Since the episodes with regard to The Monitor Channel and the Bliss Knapp book, the church has at times been accused of attempting to silence dissenters by methods such as unlisting them as practitioners in the Christian Science Journal, or revoking their membership. Some dissenting groups continue to solicit support among current members of the church.
There have also been tensions over theological and religious concerns. While members of the Christian Science church claim their religion is based in, reconcilable with, and part of Christianity (being based upon the teachings of Jesus), there are Orthodox Christian theologians and others who disagree. These critics state that Mary Baker Eddy's interpretation of Christian scripture diverges too greatly from basic tenets of Christianity.

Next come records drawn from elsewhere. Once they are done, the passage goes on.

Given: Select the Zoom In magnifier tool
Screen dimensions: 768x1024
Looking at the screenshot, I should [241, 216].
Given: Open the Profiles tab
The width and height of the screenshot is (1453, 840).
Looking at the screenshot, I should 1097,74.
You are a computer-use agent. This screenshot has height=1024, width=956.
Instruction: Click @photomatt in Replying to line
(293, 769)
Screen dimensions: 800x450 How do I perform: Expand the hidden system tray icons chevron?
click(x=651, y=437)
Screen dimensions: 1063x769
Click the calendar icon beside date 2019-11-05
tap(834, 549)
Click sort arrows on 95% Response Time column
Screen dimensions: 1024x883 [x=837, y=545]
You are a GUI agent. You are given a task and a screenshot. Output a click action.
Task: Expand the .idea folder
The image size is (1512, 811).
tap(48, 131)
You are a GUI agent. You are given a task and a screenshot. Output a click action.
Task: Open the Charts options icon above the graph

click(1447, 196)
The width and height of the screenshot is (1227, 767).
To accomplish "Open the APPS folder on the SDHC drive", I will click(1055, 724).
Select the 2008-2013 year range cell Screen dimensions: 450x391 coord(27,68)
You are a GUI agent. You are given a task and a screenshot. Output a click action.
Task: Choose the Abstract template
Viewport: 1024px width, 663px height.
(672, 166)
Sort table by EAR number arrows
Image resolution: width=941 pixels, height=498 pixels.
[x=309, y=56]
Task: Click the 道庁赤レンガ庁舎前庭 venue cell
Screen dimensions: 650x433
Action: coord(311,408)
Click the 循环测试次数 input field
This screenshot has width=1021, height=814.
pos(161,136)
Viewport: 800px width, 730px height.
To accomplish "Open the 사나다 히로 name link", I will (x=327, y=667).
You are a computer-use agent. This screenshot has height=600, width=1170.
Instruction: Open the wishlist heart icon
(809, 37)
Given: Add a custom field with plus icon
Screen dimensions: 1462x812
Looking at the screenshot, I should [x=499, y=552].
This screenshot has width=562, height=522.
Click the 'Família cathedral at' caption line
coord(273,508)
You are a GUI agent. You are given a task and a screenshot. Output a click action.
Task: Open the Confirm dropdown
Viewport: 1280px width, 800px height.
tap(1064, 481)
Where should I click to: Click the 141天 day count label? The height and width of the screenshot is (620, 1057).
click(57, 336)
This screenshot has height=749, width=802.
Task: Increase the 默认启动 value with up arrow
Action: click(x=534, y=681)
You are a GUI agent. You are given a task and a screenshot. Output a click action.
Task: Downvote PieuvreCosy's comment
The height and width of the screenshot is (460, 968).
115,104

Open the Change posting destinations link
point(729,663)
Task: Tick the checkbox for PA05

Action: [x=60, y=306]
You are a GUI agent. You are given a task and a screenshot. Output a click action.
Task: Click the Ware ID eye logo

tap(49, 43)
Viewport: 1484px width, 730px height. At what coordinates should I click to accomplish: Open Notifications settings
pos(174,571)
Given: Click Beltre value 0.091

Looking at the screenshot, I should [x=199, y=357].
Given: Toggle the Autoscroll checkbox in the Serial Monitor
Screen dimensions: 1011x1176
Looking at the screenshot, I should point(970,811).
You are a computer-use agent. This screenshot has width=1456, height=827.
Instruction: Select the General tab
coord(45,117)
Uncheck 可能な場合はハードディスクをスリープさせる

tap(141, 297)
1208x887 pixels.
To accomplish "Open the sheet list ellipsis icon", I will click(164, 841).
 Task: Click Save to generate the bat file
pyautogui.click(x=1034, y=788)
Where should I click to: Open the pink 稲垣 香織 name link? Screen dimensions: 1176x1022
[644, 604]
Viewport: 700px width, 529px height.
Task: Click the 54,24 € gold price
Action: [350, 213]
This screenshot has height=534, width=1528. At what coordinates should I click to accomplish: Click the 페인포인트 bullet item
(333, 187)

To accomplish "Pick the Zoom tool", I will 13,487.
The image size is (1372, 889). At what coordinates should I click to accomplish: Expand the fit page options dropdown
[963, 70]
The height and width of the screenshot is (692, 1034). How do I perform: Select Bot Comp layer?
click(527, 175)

They often cite the faith's views on the nature/existence of evil or sin, the divinity and resurrection of Jesus, the trinity, and a few others as meaning that the faith can no longer be considered a Christian denomination. In response, Christian Scientists say that Jesus never claimed to be God and that even implicily denied it in .
A quip often used to discuss this is attributed to George Bernard Shaw who was a friend of the well-known Christian Scientist Viscountess Nancy Astor. The quip states "Christian Science is neither Christian nor scientific" and has been quoted by many Evangelical Christians in relation to the faith to the extent that it has become a cliche. Many members of the mainstream scientific community believe that the reliance on spiritual healing, and some of the Church's other beliefs, are non-scientific.